** Start Given data **

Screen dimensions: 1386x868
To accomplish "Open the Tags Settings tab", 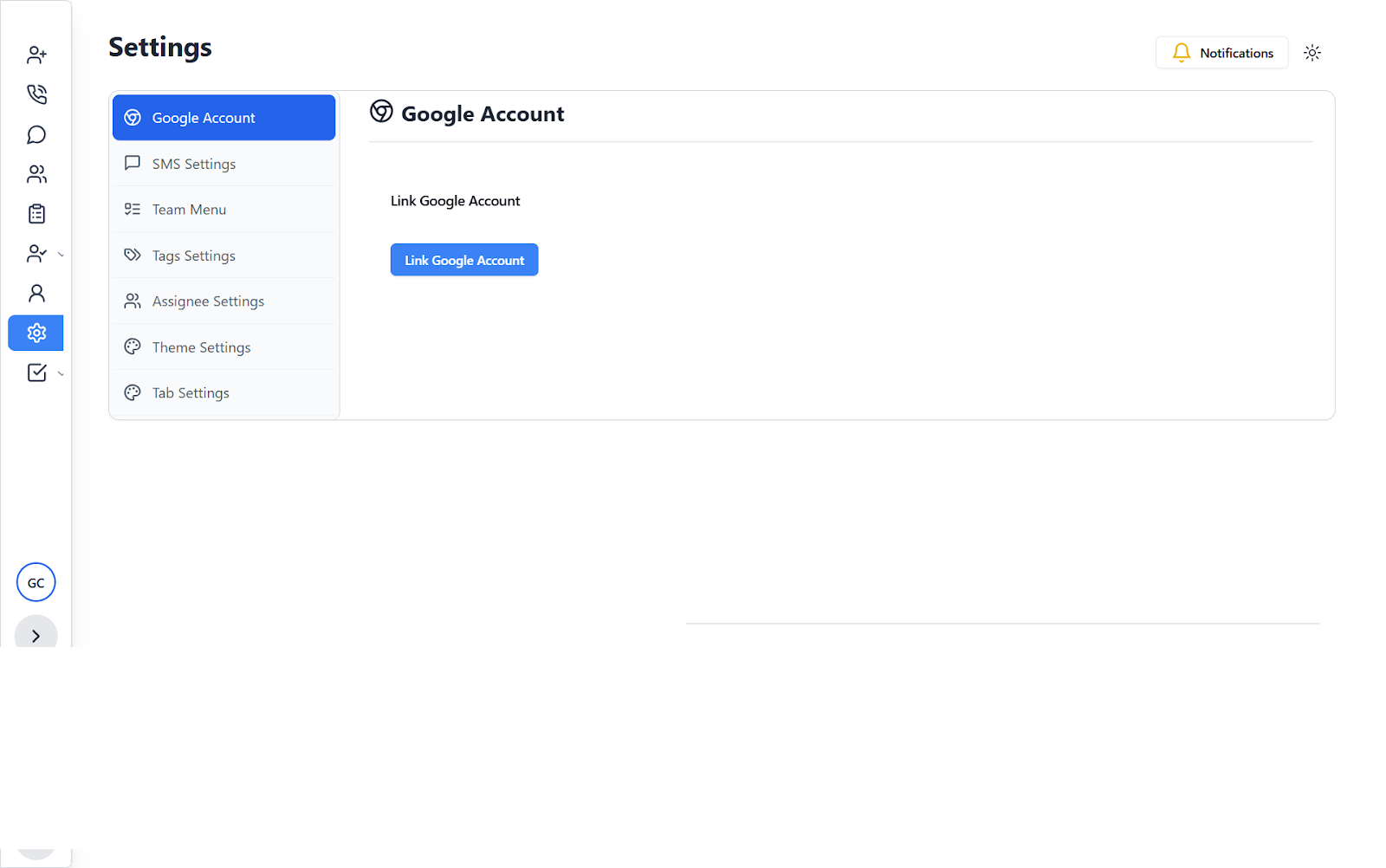I will click(223, 256).
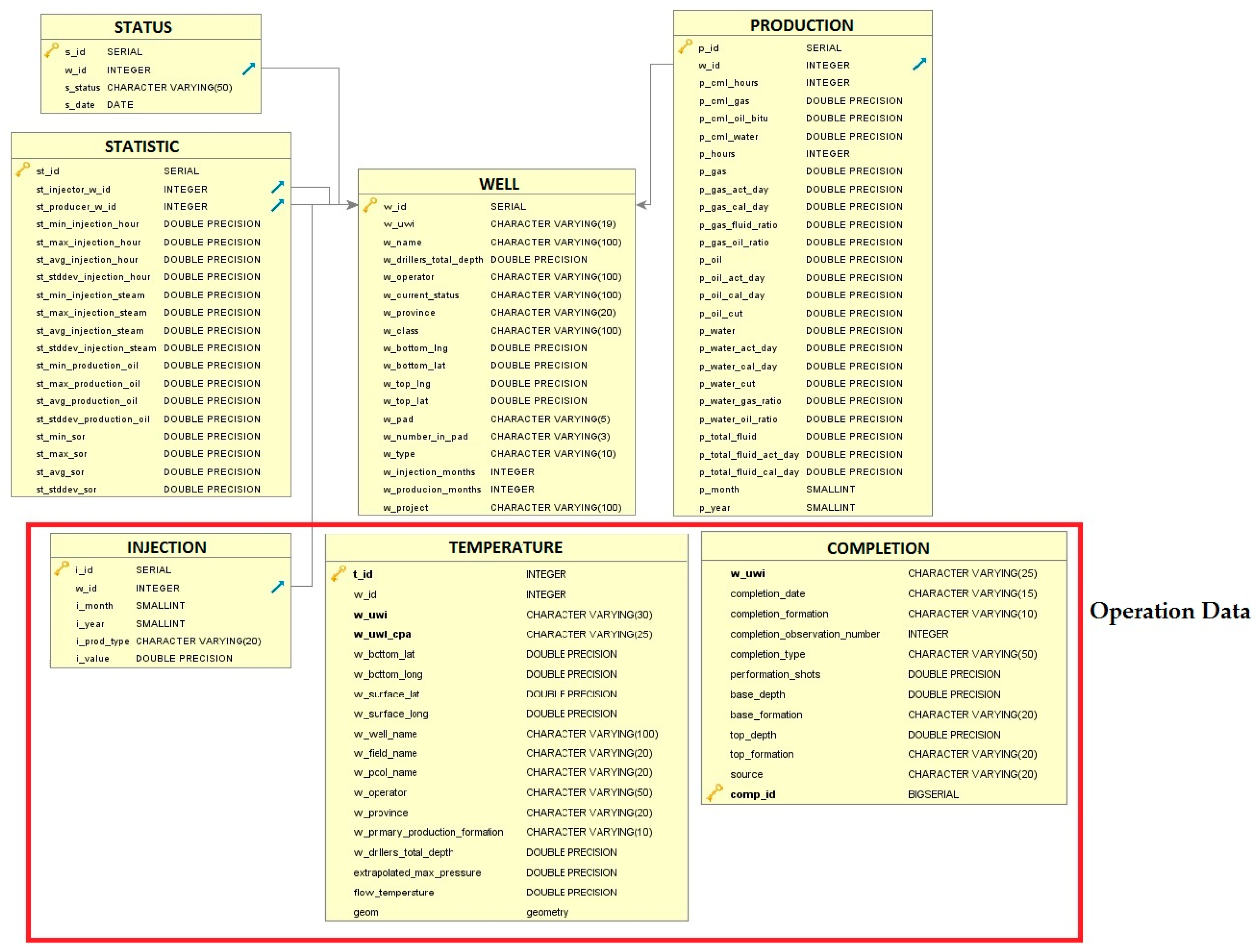Click the foreign key arrow on PRODUCTION w_id row
The width and height of the screenshot is (1257, 952).
920,64
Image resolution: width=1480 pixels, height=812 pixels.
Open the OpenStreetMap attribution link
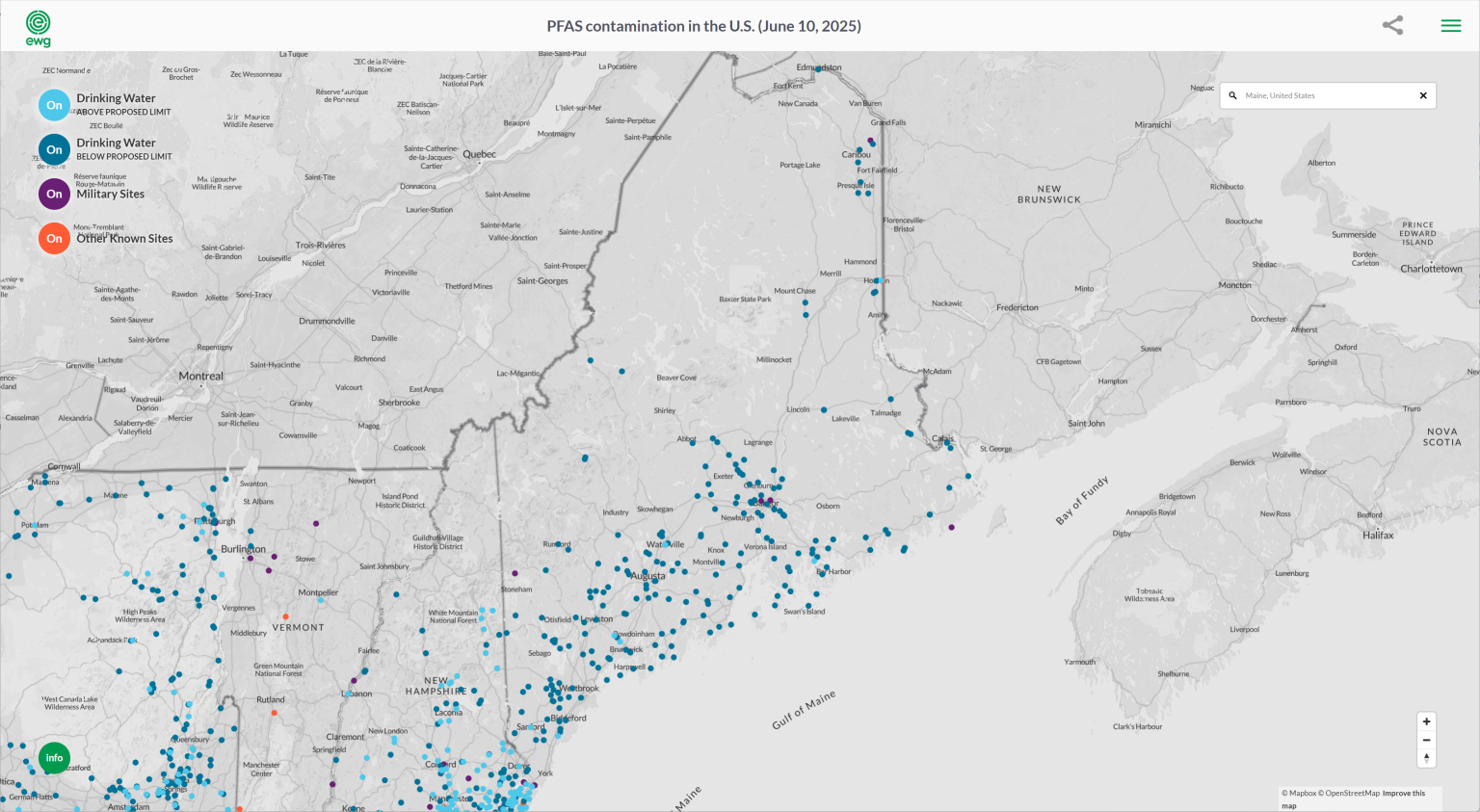pos(1351,792)
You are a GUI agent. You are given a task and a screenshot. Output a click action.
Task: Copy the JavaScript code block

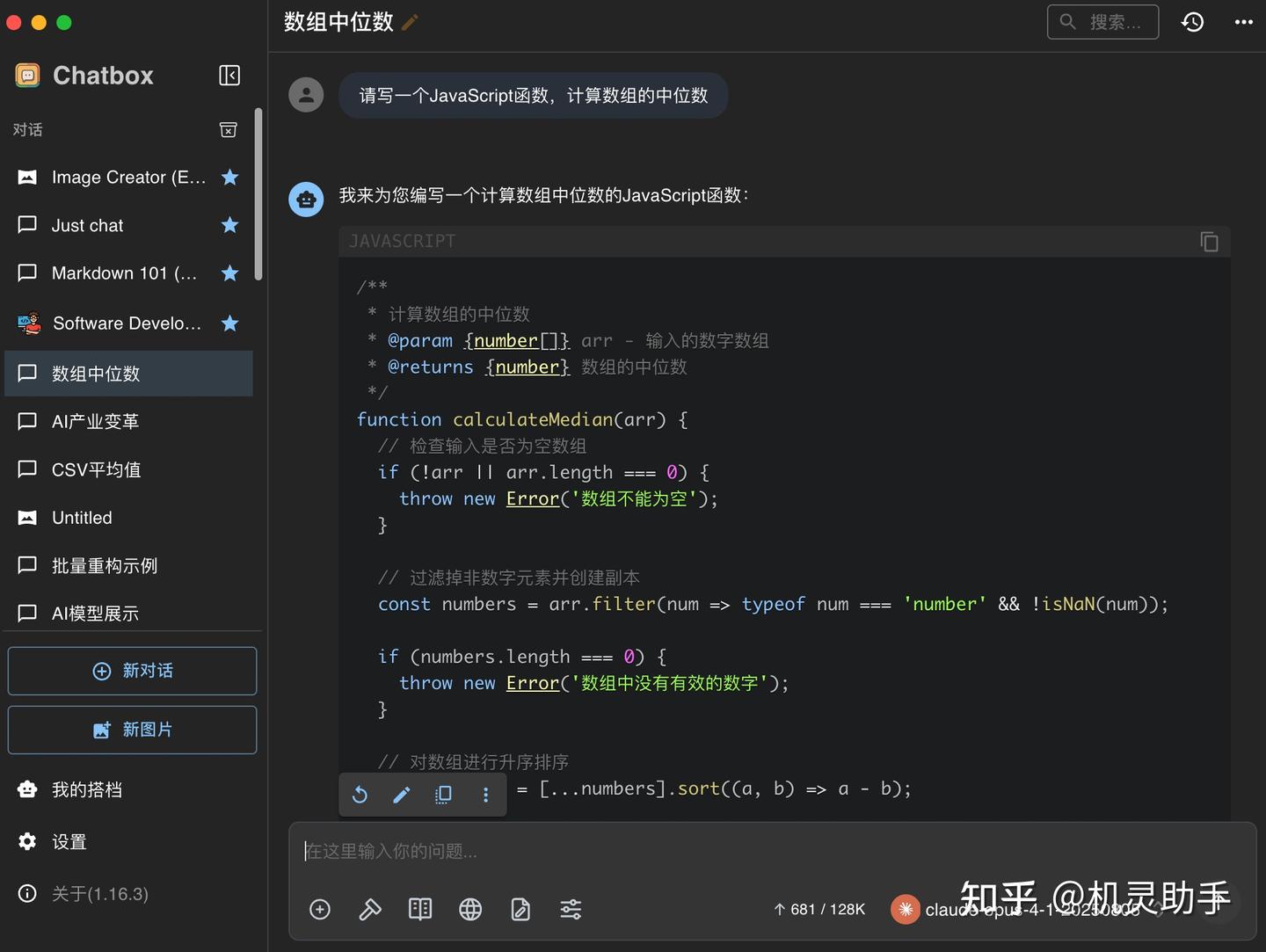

** End Given data **

**What is expected**
Format the stretch from the line that contains "You are a GUI" through the end of the lines as a Markdown table with the columns Row and Line. Skip blank lines and leave the pictures out of the answer.

**Written solution**
| Row | Line |
|---|---|
| 1 | You are a GUI agent. You are given a task and a screenshot. Output a click action. |
| 2 | Task: Copy the JavaScript code block |